■ **Your instructions**
Copy the lines below verbatim, starting at the line that contains "The image size is (1385, 868)." and ending at the line that contains "center [69, 74].", with both of those lines included.

========================================

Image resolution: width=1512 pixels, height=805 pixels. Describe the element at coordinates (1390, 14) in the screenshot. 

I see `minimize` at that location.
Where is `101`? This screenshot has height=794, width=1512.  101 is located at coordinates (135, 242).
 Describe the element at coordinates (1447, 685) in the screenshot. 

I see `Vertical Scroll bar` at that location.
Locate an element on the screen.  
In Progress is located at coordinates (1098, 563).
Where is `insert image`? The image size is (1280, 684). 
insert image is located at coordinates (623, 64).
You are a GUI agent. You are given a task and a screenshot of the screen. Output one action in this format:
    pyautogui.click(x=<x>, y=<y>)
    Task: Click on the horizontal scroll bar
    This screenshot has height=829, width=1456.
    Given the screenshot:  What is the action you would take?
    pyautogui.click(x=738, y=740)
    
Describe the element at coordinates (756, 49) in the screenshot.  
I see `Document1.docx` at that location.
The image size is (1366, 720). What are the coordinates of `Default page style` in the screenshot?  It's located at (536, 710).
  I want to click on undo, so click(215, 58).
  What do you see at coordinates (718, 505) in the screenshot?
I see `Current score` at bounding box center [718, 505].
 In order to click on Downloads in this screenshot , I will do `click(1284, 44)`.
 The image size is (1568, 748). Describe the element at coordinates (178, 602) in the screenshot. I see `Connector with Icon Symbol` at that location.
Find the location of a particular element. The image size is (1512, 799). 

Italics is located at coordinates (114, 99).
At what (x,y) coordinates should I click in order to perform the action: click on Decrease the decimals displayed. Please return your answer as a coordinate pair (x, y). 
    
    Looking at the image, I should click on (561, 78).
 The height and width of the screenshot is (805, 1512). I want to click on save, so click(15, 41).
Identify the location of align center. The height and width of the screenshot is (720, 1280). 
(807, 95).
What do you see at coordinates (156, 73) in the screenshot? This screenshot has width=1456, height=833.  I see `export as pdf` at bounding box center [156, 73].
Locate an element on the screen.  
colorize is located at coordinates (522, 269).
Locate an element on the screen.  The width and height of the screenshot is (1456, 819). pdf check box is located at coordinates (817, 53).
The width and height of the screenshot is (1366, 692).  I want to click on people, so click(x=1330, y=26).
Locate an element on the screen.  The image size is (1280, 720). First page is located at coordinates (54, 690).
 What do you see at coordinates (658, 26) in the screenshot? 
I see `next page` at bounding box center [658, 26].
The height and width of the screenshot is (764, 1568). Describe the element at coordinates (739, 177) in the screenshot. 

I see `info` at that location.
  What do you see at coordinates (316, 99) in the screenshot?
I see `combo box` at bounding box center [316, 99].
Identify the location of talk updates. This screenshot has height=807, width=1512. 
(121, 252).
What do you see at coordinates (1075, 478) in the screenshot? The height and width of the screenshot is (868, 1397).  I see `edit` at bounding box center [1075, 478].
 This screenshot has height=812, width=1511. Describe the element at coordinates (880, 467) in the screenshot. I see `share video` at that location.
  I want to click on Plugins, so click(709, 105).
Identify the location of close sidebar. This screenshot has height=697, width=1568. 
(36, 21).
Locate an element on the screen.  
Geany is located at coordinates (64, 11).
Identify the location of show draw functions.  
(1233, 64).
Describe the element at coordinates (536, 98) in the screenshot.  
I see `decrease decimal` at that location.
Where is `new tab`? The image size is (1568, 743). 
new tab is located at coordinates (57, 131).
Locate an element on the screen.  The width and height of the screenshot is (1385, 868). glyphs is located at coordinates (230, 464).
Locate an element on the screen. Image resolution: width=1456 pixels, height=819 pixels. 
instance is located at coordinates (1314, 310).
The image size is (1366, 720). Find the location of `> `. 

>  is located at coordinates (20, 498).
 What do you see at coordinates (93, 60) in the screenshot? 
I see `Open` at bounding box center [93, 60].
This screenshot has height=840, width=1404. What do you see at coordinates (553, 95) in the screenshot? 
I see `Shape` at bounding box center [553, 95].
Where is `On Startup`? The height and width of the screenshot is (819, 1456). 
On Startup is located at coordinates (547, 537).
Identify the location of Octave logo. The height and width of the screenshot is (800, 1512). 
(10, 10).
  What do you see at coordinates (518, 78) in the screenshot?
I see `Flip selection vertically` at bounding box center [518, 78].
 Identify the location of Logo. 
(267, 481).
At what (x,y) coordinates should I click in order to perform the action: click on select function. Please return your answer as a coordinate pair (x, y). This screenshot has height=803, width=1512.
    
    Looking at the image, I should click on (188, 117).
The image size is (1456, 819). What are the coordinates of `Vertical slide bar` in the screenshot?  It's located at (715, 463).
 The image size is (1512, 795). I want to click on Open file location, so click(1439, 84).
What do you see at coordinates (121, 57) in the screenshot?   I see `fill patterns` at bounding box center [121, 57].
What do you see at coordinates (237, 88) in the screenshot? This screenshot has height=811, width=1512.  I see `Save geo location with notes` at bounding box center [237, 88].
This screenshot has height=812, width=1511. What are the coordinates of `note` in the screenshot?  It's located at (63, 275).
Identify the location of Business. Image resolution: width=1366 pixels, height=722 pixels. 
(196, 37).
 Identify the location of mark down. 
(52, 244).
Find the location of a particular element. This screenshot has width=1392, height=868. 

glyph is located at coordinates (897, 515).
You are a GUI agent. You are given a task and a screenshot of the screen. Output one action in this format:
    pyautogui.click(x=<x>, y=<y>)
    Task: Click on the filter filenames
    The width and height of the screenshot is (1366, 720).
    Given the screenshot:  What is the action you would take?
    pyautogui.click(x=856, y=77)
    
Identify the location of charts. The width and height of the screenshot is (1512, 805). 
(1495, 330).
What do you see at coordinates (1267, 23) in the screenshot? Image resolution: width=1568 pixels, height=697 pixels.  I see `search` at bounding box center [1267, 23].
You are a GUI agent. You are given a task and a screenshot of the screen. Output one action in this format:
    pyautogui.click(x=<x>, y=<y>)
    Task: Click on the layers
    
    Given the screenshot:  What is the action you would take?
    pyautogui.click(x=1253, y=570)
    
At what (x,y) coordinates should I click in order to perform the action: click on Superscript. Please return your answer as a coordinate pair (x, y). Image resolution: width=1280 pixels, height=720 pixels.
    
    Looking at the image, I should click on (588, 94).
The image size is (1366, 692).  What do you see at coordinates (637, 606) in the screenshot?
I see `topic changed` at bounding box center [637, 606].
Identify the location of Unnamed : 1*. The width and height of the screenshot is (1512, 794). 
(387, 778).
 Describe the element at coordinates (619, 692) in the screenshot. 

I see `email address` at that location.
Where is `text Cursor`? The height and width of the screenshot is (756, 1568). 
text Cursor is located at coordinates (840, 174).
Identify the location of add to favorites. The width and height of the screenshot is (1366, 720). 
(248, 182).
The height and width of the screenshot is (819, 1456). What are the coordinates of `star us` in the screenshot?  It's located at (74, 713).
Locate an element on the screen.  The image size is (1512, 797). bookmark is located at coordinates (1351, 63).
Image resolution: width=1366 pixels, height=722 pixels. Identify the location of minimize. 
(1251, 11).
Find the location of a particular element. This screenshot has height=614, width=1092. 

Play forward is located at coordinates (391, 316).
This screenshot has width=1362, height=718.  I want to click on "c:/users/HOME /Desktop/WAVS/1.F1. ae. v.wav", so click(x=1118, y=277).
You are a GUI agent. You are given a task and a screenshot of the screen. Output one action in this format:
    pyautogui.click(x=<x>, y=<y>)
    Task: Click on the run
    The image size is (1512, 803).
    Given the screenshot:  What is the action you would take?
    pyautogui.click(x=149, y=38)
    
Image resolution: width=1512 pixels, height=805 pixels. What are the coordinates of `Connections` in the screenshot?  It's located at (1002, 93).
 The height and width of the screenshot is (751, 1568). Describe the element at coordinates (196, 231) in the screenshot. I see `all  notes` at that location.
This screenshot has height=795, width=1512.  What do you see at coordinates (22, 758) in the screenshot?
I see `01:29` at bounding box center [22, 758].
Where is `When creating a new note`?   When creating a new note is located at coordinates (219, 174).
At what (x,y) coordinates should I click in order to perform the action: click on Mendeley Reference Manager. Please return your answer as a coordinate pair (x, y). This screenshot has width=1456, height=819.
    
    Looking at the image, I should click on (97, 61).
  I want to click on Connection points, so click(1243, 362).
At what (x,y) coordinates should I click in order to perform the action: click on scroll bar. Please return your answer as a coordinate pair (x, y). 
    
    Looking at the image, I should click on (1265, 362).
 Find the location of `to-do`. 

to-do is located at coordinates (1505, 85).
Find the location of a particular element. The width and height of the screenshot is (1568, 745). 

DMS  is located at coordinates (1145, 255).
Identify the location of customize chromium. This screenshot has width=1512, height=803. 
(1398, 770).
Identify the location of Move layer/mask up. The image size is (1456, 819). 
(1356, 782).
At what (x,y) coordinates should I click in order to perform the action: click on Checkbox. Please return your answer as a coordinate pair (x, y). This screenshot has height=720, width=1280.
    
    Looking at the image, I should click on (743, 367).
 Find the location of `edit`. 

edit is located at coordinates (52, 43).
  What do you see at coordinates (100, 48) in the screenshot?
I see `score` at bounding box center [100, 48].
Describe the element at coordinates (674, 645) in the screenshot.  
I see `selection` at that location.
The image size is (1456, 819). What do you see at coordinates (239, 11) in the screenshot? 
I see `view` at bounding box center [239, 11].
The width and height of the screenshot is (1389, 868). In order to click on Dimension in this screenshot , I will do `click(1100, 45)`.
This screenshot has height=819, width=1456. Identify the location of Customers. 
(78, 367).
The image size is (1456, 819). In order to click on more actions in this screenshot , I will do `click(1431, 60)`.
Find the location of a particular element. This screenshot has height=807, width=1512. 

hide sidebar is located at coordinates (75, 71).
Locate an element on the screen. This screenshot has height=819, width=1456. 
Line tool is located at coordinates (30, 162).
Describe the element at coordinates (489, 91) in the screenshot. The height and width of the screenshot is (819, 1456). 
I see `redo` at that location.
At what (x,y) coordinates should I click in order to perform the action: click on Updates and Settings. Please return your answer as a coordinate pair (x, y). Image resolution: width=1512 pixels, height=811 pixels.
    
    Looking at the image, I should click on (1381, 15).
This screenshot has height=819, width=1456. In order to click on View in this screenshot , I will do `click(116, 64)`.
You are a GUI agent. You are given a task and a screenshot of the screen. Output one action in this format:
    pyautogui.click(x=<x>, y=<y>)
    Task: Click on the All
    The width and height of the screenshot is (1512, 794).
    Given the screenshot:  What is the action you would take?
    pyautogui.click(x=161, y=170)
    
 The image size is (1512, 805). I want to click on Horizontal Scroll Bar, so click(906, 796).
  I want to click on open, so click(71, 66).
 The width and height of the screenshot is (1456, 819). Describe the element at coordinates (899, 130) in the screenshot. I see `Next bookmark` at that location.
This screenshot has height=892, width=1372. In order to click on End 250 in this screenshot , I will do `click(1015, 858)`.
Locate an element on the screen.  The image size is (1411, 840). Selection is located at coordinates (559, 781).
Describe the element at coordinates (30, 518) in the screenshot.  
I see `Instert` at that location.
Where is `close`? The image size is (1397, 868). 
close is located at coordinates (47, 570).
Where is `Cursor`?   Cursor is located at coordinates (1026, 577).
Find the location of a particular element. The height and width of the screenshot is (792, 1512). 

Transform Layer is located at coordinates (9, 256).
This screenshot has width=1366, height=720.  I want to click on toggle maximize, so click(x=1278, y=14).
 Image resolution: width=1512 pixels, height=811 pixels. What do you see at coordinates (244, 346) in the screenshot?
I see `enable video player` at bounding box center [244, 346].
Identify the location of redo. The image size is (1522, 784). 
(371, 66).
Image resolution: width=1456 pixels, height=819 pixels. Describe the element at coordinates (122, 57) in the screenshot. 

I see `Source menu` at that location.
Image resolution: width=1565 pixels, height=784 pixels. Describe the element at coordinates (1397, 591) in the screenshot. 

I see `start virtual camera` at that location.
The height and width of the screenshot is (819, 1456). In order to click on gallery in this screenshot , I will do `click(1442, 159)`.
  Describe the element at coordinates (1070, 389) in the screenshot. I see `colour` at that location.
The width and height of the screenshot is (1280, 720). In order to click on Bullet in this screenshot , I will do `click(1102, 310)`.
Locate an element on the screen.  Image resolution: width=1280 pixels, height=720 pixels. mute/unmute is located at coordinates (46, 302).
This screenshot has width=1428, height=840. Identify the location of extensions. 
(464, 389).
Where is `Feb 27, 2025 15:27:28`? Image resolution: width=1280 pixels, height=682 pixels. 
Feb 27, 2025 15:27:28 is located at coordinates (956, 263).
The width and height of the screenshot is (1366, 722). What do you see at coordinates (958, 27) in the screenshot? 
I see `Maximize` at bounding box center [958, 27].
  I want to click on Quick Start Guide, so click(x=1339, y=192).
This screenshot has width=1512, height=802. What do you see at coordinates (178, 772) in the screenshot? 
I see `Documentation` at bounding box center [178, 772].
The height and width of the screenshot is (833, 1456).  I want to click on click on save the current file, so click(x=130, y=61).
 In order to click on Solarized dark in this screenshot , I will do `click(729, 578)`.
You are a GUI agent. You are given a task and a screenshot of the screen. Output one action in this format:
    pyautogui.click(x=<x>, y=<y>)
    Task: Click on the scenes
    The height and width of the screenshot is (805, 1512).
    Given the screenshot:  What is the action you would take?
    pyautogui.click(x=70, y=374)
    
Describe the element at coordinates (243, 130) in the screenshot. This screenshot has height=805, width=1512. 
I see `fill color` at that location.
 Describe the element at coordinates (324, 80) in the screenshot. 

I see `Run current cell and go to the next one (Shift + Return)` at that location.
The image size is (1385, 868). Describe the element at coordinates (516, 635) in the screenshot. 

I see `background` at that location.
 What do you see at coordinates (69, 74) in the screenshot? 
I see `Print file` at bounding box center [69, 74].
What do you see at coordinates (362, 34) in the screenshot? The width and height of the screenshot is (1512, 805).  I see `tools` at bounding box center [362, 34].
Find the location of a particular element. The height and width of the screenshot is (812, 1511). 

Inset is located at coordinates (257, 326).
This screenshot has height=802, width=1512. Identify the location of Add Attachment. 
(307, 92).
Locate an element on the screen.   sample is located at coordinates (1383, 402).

========================================

■ **Solution to this exercise**
The image size is (1385, 868). Describe the element at coordinates (516, 635) in the screenshot. 

I see `background` at that location.
 What do you see at coordinates (69, 74) in the screenshot? 
I see `Print file` at bounding box center [69, 74].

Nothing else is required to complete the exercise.